On the connection between the two projects:

Most of the burlesque people talk how their makeup came out of watching drag queens. Some of the veterans say, “If you want to know anything about burlesque, go to a drag show.”

On vulnerability vs. camp:

If you go through all 30-some pictures, there’s no smiles, there’s no campiness. A lot of being a drag queen is being big, and over-the-top and campy, and I wanted them to look very real. Some people had a very hard time with it, some people had a very easy time with it, same thing with the burlesque performers. That’s very big, with a ta-da moment and everything. But I wanted to bring everyone back in and do very real, just kind of direct portratis. I think it’s much more real when someone puts on something, it’s kind of fake, and it gets right through into the real persona of the person. And I think that’s a large part of what’s resonating with people. You can keep looking at them. When I see pictures of people with big smiles, I can look at them, but I get bored with them. There’s something more provocative about this, that you can just look at and keep looking at it.

Roxy Brooks

On process:

The makeup and the hair take the longest, The shooting is the quickest. I’ve got my lighting down, so as far as the process goes, they come in as males; I always tell them to come in with whatever beard growth they can muster up after four or five days. I have them shave the female side. Then they make up the female side of the face. We’ve discussed everything ahead of time, I’ve met everyone before, we go usually on Facebook and look at their pictures, and I say I like this makeup or that makeup, or bring these two or three wigs. Then we’ll decide exactly. The hair was the trickiest part, because I didn’t want any hair on the male side. So they would make up half their face, and then we would put wigs on. They’re all cropped into the forehead, which is the main thing that allowed me to keep that male side clean, because it really didn’t matter what the wig looked like up top. I would either sweep it off to the side and pin it back, or they would put it on crooked, or the wig would be folded; one guy even came in with a wig that was cut. I mean, these aren’t expensive wigs, these are like synthetic hair wigs, they can probably buyt hem for $30. And that process, honestly, it would vary, because people vary in the amount of time it takes them. Sometimes it was an hour, sometimes it was two hours. Sometimes it took three hours. Then they’d come out, then I would do intital tests tethered up to my laptop, so I could see any stray hairs or make adjustment, look at the lips and the eyes, see if they needed more blush, all that stuff. My wife Robin was always with me on-set and she would always help a lot, deciding what was right and working with the hair, which is definitely the trickiest part.

On what we’ll see at phd Gallery:

This new picture I took, he’s Thai. He wanted to involve some of his culture in the photo. Have you ever seen Thai women in traditional dress?

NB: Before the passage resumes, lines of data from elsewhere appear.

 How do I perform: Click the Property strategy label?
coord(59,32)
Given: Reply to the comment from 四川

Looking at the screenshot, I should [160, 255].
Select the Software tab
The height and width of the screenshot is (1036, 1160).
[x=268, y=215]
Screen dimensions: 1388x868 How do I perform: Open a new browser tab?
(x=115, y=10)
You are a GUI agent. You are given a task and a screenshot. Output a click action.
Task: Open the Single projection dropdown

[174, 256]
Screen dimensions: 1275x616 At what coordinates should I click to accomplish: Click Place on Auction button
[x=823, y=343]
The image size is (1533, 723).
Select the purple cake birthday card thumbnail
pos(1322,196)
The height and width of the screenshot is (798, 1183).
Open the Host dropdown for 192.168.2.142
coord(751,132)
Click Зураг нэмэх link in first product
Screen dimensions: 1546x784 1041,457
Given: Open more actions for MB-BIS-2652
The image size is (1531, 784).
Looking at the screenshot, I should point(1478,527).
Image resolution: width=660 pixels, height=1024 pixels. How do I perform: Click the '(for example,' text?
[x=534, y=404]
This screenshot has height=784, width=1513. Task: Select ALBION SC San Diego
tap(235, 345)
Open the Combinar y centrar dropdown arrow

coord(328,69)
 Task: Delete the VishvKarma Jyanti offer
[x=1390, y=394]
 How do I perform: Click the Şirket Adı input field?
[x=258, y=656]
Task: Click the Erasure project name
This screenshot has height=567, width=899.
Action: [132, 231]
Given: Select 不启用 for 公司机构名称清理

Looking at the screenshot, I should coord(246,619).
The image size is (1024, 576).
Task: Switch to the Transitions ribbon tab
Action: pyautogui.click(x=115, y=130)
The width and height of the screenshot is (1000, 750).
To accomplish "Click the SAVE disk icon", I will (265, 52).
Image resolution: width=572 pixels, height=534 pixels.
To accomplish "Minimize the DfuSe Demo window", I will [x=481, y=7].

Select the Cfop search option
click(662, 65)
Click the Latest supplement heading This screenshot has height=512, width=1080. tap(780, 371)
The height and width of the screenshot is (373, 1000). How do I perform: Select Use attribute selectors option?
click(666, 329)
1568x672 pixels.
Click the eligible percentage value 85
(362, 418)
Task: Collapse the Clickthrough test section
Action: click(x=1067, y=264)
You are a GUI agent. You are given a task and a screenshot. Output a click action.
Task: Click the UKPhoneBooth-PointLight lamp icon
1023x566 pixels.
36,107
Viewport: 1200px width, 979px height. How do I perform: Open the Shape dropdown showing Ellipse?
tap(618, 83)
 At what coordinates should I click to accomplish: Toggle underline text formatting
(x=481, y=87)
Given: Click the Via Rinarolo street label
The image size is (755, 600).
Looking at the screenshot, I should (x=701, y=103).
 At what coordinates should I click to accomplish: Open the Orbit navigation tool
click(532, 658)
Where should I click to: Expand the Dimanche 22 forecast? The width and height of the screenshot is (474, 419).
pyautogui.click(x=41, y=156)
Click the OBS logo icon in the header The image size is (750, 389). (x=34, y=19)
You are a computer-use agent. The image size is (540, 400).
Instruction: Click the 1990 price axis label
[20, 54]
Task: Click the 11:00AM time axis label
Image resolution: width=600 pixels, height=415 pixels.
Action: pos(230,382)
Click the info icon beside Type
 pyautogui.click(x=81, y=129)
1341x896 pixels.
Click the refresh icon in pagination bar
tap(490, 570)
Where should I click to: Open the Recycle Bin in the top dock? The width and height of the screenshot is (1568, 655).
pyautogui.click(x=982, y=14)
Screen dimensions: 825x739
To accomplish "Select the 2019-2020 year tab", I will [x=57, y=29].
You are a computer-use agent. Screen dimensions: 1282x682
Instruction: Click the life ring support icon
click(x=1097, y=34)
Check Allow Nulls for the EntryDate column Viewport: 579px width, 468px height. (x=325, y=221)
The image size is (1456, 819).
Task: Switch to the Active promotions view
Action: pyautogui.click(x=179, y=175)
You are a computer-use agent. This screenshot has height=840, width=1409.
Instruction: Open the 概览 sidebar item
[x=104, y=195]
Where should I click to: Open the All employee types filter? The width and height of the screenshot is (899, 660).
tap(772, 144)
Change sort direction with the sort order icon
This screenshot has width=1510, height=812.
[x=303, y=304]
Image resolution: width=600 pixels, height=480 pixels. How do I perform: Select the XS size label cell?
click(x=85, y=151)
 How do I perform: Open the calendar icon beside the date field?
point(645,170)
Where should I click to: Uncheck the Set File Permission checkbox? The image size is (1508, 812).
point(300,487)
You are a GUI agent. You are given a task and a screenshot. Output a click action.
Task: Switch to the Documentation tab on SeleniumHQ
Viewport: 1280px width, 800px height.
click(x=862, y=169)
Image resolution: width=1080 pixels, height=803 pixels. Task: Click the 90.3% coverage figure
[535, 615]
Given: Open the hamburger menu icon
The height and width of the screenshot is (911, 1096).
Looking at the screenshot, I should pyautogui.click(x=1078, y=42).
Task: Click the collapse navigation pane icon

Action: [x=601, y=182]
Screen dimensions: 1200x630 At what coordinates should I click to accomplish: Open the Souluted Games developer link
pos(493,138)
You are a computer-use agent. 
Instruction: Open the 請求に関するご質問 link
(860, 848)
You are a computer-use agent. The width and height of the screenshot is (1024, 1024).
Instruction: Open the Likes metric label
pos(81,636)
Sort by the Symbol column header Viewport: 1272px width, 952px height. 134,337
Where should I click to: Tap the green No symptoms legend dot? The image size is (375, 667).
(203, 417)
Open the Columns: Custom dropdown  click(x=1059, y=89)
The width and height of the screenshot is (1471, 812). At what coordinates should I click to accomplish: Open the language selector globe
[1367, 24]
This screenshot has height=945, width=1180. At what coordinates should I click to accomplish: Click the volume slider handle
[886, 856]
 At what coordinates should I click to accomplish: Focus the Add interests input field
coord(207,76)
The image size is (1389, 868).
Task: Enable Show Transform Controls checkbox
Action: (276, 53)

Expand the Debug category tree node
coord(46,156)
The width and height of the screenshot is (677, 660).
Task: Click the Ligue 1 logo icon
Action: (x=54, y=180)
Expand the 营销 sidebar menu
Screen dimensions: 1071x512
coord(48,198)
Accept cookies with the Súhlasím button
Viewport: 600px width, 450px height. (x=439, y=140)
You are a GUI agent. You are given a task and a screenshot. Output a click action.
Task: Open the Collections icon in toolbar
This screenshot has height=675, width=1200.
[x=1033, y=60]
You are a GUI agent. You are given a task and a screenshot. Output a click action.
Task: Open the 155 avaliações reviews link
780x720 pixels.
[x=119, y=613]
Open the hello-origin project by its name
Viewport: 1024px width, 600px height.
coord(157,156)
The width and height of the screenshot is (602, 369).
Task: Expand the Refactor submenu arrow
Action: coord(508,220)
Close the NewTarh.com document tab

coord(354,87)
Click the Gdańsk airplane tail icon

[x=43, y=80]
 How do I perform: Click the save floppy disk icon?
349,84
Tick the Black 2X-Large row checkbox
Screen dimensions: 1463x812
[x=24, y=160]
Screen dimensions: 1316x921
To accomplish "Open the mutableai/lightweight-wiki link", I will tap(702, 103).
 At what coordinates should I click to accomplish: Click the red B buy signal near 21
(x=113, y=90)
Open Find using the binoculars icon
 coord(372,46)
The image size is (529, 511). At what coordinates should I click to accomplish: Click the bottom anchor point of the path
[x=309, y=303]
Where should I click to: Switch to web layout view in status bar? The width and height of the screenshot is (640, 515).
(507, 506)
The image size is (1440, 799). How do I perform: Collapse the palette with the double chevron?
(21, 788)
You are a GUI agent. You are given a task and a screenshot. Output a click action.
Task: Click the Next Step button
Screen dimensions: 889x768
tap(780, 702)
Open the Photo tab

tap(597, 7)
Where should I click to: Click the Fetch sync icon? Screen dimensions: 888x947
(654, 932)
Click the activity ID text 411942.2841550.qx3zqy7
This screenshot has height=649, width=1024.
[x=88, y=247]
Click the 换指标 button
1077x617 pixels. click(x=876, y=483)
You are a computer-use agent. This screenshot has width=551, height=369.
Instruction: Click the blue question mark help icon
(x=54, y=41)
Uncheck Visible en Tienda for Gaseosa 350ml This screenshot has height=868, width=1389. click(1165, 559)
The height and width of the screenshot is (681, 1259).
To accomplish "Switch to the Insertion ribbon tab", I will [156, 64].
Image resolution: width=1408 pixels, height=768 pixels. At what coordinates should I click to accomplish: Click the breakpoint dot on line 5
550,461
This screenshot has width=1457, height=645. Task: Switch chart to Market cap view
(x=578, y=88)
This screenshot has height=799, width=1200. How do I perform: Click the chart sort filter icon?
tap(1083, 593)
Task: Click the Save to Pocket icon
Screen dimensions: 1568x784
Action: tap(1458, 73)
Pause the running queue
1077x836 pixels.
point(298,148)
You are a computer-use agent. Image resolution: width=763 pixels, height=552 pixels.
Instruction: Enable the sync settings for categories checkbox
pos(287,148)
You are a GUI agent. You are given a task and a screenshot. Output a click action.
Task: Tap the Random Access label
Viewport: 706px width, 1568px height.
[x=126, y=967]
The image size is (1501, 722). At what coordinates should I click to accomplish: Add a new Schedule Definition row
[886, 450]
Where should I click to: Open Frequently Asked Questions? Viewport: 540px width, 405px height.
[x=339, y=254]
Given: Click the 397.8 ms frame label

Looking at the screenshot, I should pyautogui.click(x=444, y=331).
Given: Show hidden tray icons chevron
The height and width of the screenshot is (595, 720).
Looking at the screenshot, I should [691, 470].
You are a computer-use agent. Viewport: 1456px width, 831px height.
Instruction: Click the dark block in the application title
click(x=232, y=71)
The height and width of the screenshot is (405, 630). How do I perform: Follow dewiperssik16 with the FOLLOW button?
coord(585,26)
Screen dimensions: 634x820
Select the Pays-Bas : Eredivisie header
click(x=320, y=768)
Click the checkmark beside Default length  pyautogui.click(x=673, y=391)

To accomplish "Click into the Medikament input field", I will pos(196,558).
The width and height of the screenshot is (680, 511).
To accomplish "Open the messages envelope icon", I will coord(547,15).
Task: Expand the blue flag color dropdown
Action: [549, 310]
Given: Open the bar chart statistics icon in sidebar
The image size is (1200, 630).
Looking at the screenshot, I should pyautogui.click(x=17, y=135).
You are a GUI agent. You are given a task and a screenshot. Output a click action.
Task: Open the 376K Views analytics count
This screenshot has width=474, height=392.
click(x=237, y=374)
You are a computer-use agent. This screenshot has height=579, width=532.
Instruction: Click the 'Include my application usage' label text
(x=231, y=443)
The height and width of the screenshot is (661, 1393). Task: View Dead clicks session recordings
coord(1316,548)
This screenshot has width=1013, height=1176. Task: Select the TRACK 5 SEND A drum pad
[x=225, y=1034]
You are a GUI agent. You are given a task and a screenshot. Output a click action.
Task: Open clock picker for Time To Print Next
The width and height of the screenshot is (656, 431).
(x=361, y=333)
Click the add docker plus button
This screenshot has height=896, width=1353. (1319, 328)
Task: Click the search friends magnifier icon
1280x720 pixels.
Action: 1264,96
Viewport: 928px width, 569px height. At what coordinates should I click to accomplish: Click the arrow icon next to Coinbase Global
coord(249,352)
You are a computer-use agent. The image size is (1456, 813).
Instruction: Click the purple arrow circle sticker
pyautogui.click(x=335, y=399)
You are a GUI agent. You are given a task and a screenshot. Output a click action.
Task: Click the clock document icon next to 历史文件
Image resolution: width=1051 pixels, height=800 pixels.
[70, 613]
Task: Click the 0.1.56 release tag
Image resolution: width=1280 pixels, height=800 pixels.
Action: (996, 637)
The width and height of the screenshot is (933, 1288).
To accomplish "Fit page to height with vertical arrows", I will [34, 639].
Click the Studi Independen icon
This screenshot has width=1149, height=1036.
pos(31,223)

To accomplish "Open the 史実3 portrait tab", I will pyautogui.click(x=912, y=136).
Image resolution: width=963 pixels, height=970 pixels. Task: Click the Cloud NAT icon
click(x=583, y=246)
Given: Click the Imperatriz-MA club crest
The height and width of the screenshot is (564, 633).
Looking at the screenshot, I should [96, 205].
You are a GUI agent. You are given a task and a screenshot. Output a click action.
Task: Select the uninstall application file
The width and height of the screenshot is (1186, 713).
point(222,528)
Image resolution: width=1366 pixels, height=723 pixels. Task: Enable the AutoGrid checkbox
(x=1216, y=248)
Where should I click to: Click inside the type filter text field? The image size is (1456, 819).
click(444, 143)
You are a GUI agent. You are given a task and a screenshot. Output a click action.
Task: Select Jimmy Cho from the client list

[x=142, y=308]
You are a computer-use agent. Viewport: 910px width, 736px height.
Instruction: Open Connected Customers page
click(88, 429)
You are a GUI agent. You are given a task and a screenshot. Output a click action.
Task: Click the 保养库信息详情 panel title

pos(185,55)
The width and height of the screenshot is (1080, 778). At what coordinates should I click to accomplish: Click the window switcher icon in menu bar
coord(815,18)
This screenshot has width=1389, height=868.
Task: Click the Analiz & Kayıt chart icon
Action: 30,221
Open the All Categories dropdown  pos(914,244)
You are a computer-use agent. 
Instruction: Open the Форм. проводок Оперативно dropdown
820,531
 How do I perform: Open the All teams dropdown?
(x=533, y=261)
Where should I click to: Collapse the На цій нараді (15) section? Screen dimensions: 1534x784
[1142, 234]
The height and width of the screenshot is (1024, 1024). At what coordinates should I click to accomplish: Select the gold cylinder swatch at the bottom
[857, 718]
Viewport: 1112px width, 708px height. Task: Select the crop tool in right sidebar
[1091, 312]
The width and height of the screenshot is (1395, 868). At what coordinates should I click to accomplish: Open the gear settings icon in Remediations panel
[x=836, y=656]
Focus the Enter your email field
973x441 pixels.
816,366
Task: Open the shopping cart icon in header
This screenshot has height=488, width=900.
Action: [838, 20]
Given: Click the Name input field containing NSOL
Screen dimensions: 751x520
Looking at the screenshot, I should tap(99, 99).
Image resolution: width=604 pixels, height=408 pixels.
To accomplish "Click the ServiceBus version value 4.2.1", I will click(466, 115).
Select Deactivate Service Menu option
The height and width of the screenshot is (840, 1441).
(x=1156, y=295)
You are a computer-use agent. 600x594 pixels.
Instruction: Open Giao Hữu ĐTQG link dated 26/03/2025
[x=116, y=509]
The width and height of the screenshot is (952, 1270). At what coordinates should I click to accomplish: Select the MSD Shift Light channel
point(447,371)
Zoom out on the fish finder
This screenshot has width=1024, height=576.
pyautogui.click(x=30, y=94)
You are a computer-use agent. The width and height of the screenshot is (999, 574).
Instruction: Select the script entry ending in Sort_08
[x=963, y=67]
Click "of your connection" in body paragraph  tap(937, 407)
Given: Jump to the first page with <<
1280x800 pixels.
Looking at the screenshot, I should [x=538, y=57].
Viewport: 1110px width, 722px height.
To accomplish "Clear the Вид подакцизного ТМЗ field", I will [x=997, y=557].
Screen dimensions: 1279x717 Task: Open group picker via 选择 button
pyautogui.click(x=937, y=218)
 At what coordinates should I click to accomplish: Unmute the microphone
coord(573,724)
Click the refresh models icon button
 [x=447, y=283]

They have these long finger-things, they’re gold and they’re really long, they point and they swirl up at the end. We incorporated that into the photo; he’s holding his hand up and you had to be very careful about where to place these things to make it look good, but he wanted to bring a trandtional Thai elemtent into the shot. It’s one of my favorites right now, and I’m going print it for the show.

On what “Half-Drag” means to people:

I have to be completely honest, when I started doing these, it was really from a visual impact point of view. It’s really interesting to see a face really perfectly done, and obviously my execution is high level, with the lighting, my direction and all of that stuff, people really respond to that. But what people really responded to was this whole gender fluidity thing. This whole exploration of the line between male and female, and the power of just what makeup can do, and hair can do. Everyone always does this, where they take their hand and they cover the male side to see the female side, and you take your hand away, and you can’t even believe it’s the same person.

Once it went online and people started responding to it, I started getting feedback from the gay community and the lesbian community, and the whole gender fluidity community and the whole transgender community, and that’s where it started to really resonate with people. I’m a straight guy, happily married, who wasn’t part of my objective to really explore this, but it just happened. I can’t say I set out to do this, or I set out to do that. In a way, it reminds me of when someone writes a song and they have an idea of what it’s about, but then people read into it and see all kinds of other things within the lyrics. To me, that’s very much like this. I got emails from people about how important this was to them, and how much it inspires them because they’re transgendered, or gender-fluid. It was very inspiring to a lot of people. And that made me feel very good when I started getting things like that.